*** Opening Exercise material ***

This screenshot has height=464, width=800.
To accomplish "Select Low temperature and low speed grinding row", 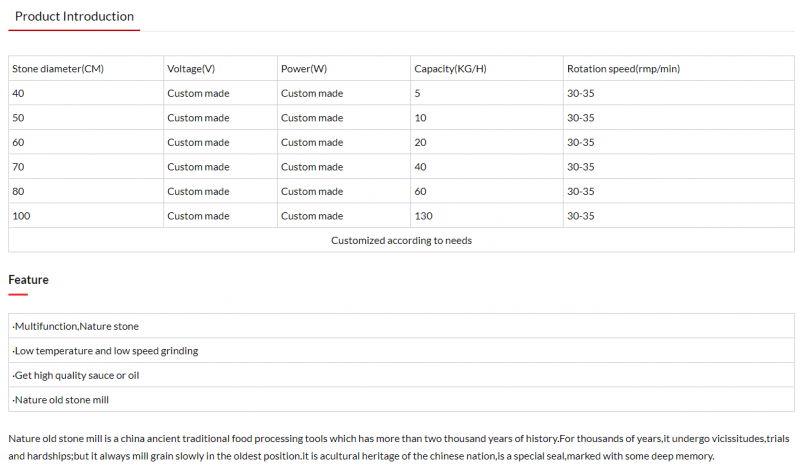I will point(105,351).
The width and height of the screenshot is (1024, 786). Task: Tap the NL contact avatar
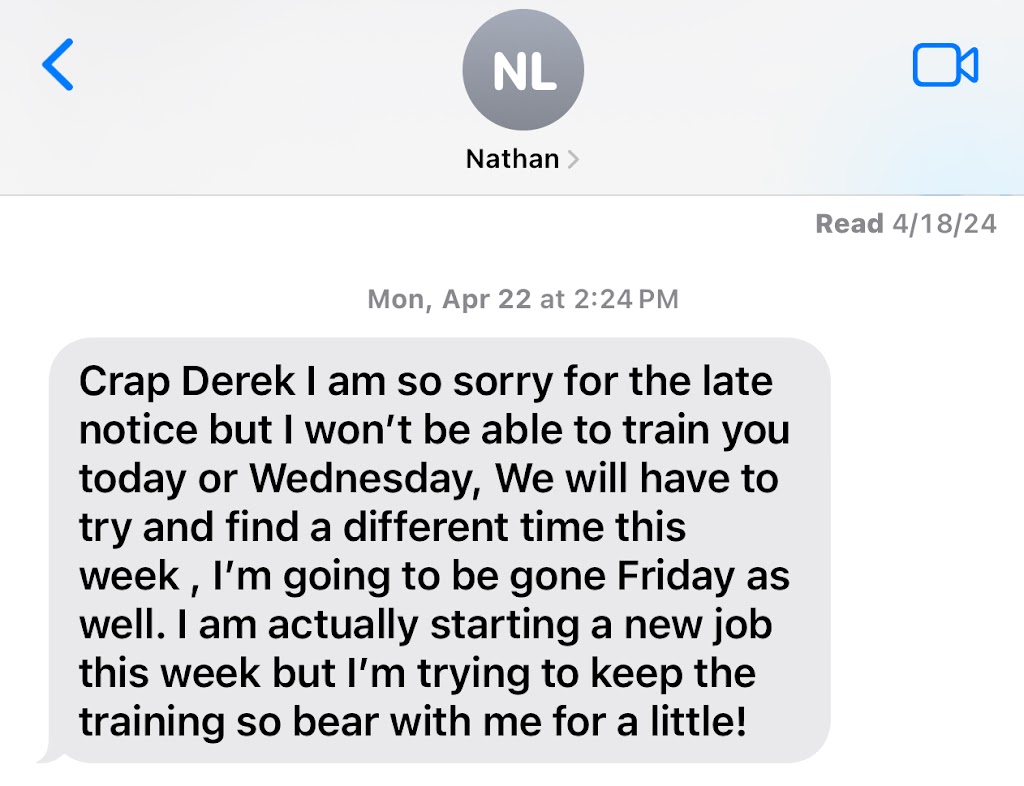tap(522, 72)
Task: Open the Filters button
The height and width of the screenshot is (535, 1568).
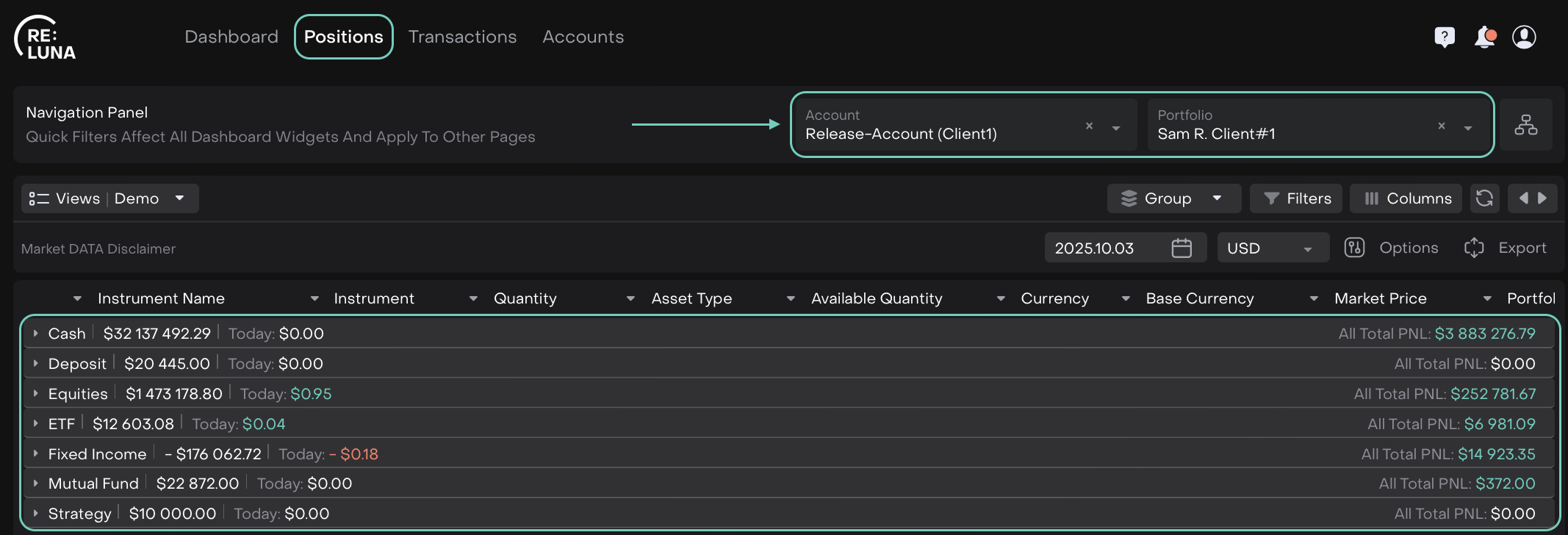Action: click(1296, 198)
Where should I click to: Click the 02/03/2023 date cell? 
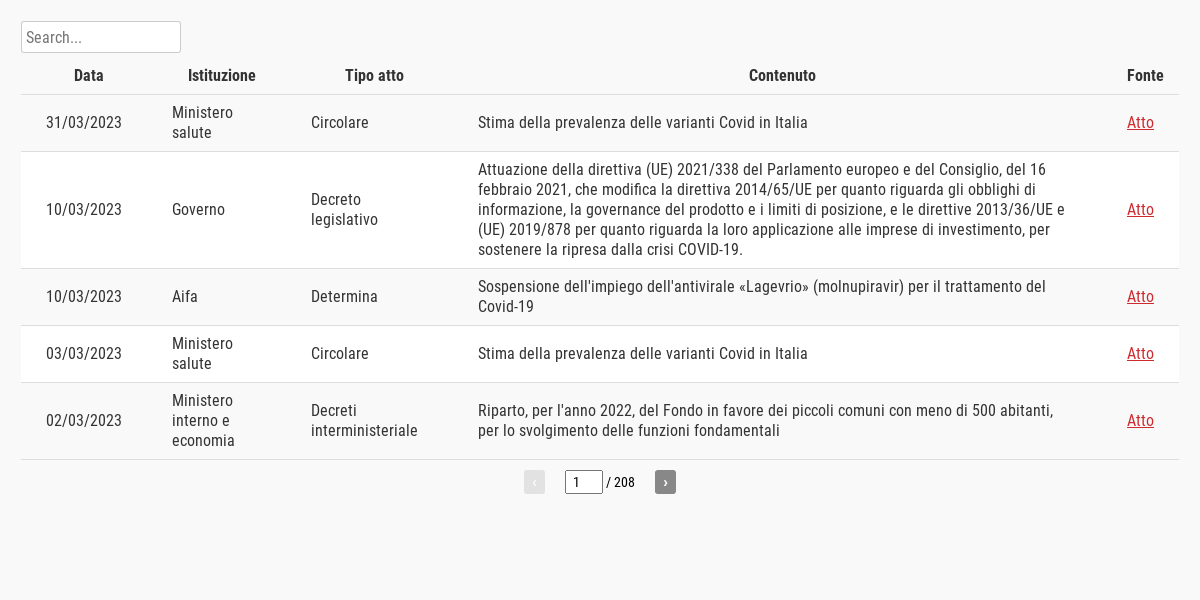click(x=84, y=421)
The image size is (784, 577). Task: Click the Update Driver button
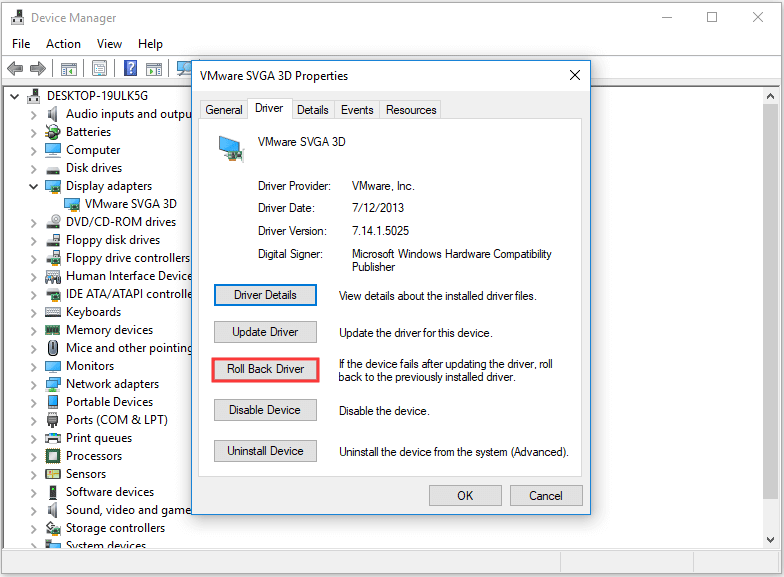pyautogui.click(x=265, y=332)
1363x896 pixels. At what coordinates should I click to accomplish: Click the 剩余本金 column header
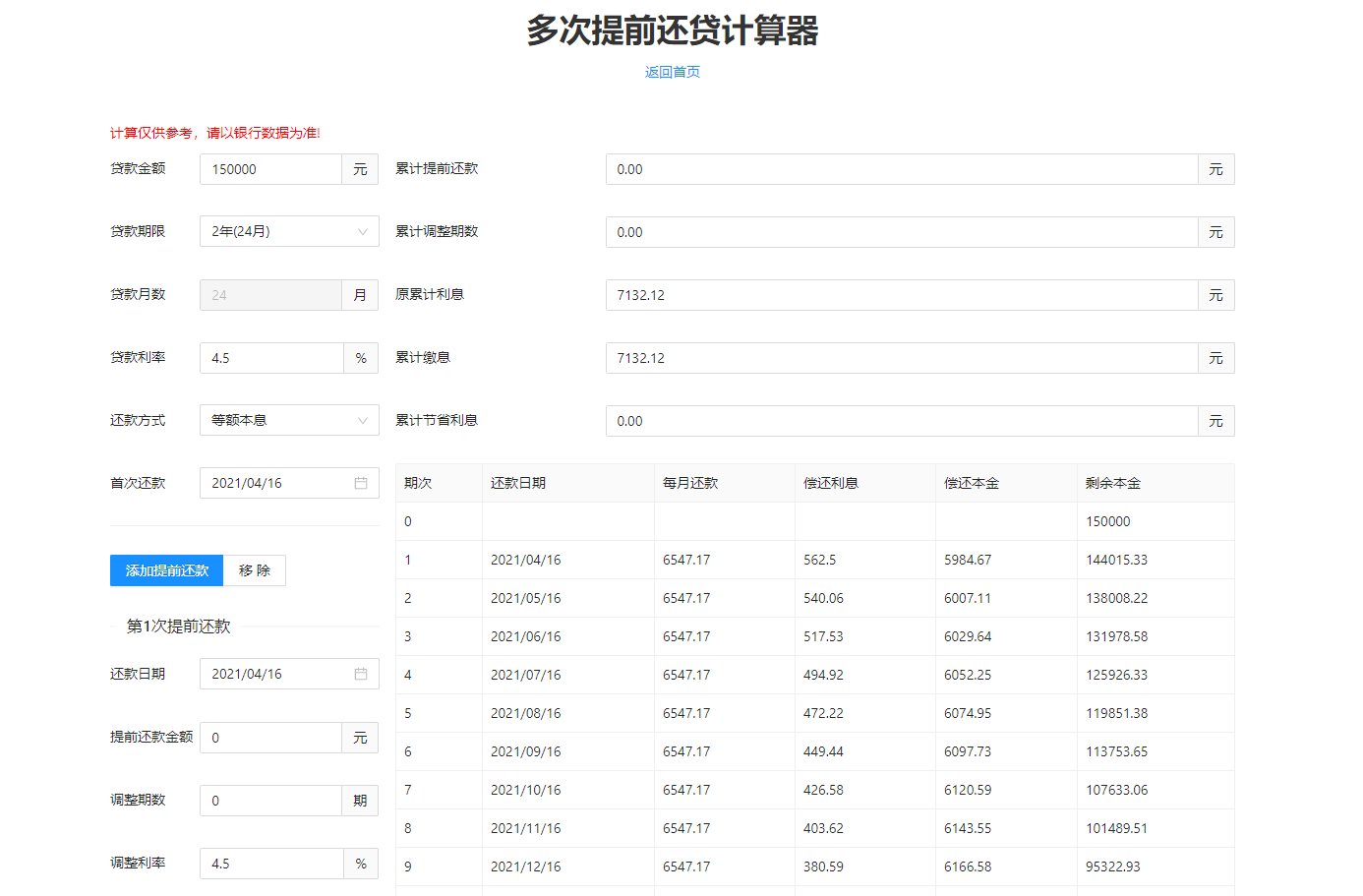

*** Closing Exercise material ***

- [Task to complete]
Only the lines from the one containing "The height and" through the end of the records are wanted, set down exactly and without their pictures.

- [Worked solution]
The height and width of the screenshot is (535, 1568).
Action: click(1296, 198)
Where should I click to: Click the 02/03/2023 date cell? 
click(x=84, y=421)
The image size is (784, 577). Task: Click the Update Driver button
pyautogui.click(x=265, y=332)
1363x896 pixels. At what coordinates should I click to accomplish: Click the 剩余本金 column header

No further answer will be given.